> WHAT YOU NEED TO DO
Once the line with "Shop now for" is found in the data, output it and each following line exactly, up to and including the line with "Open the Notepad", and nothing before or after.

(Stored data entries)
---

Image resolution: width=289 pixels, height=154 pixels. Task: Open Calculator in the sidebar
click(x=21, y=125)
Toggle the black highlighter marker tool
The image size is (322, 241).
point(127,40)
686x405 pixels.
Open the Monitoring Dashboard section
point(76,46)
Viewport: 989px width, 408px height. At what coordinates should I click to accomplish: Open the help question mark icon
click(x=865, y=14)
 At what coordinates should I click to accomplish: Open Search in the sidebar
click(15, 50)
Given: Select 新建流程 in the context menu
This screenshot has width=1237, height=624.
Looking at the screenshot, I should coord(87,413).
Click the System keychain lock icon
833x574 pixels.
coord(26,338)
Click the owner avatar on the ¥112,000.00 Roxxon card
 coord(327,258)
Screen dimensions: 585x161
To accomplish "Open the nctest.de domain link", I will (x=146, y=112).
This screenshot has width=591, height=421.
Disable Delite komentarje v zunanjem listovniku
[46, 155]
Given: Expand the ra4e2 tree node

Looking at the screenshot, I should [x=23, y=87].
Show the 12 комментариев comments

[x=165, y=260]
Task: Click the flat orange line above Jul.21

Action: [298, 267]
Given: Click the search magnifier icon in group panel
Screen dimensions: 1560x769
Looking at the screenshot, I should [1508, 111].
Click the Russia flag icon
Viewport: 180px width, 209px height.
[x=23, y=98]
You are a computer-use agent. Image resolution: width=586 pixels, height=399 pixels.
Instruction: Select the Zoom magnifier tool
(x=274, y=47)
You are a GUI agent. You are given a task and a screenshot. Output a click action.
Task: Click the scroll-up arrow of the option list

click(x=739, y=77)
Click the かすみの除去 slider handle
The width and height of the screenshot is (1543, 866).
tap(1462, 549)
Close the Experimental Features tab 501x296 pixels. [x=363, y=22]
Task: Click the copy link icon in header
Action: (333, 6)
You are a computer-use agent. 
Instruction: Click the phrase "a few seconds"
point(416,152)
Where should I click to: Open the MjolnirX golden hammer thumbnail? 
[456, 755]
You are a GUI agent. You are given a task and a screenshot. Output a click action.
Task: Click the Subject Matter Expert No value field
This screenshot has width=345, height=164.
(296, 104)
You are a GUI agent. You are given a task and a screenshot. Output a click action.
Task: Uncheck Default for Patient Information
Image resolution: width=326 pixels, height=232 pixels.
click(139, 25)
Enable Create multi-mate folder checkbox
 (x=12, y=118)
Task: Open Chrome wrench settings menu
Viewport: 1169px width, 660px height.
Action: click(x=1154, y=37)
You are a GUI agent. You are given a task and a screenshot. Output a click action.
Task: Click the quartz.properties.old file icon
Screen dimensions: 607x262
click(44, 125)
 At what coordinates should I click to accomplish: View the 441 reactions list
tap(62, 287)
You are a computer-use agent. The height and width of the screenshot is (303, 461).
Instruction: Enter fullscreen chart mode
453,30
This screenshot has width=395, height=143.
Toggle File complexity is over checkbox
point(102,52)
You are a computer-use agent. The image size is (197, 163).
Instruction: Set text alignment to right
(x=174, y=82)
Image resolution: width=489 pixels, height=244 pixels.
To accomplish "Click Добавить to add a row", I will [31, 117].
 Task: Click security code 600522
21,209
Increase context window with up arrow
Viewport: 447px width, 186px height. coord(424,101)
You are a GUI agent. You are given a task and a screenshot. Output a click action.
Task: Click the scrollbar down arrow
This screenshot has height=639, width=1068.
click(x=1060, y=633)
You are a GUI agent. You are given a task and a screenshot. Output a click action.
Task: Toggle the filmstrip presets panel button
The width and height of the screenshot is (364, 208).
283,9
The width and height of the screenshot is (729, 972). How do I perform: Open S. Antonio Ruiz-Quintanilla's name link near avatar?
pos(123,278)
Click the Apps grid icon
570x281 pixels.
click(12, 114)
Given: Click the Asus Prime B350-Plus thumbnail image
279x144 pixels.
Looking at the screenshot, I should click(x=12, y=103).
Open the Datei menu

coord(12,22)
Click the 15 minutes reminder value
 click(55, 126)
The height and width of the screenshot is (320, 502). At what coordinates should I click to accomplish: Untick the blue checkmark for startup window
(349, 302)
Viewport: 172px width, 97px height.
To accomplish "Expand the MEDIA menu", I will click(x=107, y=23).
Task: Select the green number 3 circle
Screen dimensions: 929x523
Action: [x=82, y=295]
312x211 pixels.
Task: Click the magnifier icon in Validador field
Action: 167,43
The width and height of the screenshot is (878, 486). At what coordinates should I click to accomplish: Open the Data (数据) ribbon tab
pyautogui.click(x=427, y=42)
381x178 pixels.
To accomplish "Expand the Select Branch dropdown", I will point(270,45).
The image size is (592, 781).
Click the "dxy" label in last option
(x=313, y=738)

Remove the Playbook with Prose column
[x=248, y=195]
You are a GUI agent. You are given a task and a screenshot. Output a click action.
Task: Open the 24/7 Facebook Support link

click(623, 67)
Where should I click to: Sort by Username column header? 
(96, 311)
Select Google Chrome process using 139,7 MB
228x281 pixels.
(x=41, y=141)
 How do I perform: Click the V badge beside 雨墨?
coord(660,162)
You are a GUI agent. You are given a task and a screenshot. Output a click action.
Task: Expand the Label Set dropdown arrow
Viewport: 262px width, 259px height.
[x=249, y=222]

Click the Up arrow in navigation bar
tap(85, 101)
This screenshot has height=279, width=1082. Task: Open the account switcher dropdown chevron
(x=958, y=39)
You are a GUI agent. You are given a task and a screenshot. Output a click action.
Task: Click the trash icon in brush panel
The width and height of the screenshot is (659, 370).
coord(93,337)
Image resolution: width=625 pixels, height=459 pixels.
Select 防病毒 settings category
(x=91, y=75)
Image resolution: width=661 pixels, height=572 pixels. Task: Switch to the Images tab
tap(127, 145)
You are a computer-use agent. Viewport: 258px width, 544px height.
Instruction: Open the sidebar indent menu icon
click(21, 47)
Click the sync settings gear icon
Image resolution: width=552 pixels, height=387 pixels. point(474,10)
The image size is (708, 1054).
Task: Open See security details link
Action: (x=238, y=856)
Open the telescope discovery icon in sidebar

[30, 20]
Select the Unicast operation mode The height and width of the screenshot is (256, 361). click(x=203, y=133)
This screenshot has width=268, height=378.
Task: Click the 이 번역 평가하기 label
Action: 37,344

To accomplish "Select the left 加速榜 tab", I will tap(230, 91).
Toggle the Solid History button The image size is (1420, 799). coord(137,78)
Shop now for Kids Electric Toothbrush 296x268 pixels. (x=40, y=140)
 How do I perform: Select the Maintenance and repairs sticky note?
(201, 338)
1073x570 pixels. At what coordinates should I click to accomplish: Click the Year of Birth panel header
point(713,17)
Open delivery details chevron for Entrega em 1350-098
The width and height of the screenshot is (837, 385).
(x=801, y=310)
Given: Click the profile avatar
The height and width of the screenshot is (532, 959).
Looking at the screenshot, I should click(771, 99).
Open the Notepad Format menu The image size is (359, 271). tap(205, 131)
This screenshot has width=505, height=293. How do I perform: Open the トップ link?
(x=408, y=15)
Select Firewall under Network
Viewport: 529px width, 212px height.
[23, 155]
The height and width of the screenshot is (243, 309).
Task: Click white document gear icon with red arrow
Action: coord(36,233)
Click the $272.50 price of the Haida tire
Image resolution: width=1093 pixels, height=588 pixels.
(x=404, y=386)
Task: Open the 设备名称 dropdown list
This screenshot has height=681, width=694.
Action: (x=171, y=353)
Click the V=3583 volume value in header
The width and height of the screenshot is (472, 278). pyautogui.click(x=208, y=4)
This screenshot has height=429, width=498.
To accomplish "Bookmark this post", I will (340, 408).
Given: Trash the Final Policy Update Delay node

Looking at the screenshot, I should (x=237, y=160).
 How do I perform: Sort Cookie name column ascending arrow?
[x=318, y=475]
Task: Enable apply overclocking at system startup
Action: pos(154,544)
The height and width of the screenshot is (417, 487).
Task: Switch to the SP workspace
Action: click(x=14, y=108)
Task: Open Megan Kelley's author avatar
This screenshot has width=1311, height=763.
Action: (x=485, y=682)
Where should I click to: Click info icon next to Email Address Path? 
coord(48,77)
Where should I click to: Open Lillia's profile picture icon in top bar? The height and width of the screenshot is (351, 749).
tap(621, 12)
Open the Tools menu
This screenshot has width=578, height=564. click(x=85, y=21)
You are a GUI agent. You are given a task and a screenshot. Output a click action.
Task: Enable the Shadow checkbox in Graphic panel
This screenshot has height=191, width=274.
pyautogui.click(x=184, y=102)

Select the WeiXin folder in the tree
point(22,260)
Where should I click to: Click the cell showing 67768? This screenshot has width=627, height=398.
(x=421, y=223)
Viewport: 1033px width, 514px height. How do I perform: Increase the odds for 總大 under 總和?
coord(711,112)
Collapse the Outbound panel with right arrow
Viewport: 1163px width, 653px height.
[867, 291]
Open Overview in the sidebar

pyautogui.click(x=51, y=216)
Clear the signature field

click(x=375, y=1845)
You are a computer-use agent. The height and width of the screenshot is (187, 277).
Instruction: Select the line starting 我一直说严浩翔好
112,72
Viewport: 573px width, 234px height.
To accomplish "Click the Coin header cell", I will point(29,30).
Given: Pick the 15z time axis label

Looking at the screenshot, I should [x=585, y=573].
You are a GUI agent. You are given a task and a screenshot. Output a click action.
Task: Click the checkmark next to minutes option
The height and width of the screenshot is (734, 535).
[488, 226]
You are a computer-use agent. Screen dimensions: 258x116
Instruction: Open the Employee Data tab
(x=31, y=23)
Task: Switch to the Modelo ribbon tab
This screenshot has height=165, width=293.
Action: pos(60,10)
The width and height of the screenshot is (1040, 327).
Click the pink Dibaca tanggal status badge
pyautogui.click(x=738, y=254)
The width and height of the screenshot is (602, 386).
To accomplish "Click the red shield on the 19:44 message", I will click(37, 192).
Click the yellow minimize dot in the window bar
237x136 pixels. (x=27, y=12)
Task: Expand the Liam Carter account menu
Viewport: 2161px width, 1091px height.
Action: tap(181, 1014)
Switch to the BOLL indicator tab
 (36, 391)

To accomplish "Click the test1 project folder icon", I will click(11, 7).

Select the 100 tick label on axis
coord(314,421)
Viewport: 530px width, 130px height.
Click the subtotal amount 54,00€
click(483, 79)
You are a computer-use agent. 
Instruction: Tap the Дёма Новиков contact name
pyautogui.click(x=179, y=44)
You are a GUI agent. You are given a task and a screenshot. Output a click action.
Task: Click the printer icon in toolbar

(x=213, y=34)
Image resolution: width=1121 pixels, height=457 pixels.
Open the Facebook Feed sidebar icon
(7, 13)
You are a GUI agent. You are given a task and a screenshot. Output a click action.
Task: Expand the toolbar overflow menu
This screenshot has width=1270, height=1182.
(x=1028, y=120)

---

> WRITTEN REPLY
Shop now for Kids Electric Toothbrush 296x268 pixels. (x=40, y=140)
 How do I perform: Select the Maintenance and repairs sticky note?
(201, 338)
1073x570 pixels. At what coordinates should I click to accomplish: Click the Year of Birth panel header
point(713,17)
Open delivery details chevron for Entrega em 1350-098
The width and height of the screenshot is (837, 385).
(x=801, y=310)
Given: Click the profile avatar
The height and width of the screenshot is (532, 959).
Looking at the screenshot, I should click(771, 99).
Open the Notepad Format menu The image size is (359, 271). tap(205, 131)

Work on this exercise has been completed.